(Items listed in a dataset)
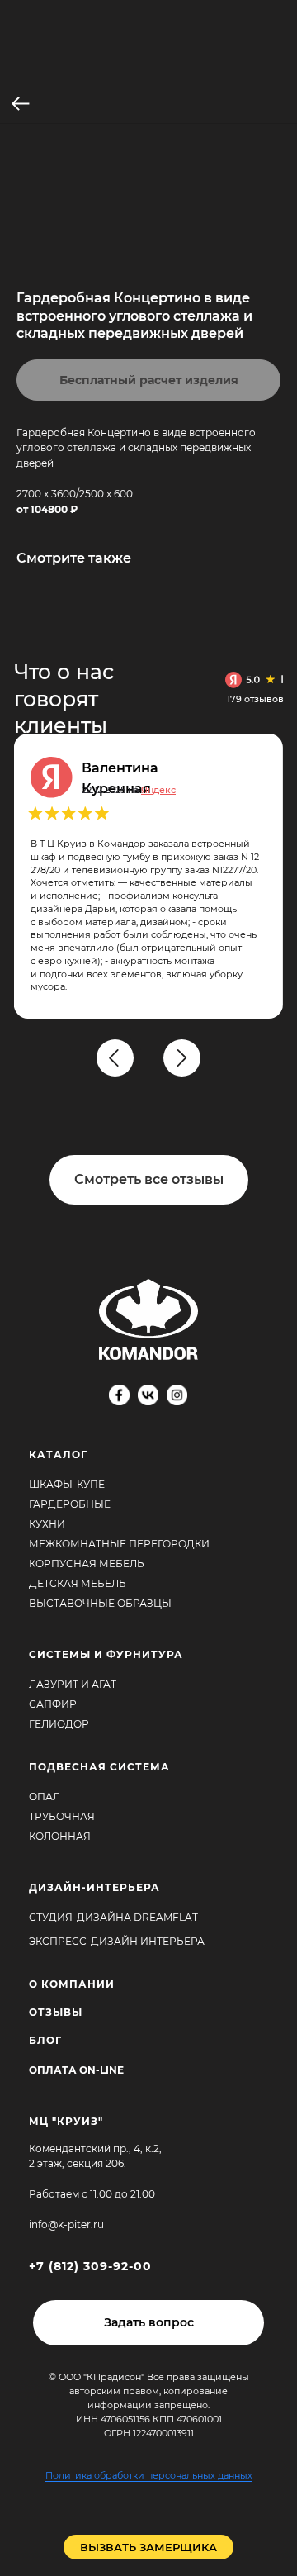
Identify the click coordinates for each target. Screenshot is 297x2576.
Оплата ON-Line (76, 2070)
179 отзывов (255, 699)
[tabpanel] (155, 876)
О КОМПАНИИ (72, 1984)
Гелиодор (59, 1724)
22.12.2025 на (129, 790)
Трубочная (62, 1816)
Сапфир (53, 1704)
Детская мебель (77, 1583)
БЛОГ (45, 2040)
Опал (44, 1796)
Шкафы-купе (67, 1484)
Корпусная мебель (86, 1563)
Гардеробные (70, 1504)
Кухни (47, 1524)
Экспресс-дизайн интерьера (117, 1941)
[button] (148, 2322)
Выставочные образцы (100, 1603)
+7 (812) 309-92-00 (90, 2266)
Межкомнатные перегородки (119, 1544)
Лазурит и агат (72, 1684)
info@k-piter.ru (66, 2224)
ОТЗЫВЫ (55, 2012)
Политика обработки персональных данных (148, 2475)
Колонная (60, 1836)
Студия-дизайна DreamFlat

◆ ABOUT THIS EXERCISE: Every record must be set down again exactly; pictures do not belong in the copy.

◆ ANSWER TO THE PROBLEM:
Identify the click coordinates for each target. Screenshot is 297x2576.
Оплата ON-Line (76, 2070)
179 отзывов (255, 699)
[tabpanel] (155, 876)
О КОМПАНИИ (72, 1984)
Гелиодор (59, 1724)
22.12.2025 на (129, 790)
Трубочная (62, 1816)
Сапфир (53, 1704)
Детская мебель (77, 1583)
БЛОГ (45, 2040)
Опал (44, 1796)
Шкафы-купе (67, 1484)
Корпусная мебель (86, 1563)
Гардеробные (70, 1504)
Кухни (47, 1524)
Экспресс-дизайн интерьера (117, 1941)
[button] (148, 2322)
Выставочные образцы (100, 1603)
+7 (812) 309-92-00 (90, 2266)
Межкомнатные перегородки (119, 1544)
Лазурит и агат (72, 1684)
info@k-piter.ru (66, 2224)
ОТЗЫВЫ (55, 2012)
Политика обработки персональных данных (148, 2475)
Колонная (60, 1836)
Студия-дизайна DreamFlat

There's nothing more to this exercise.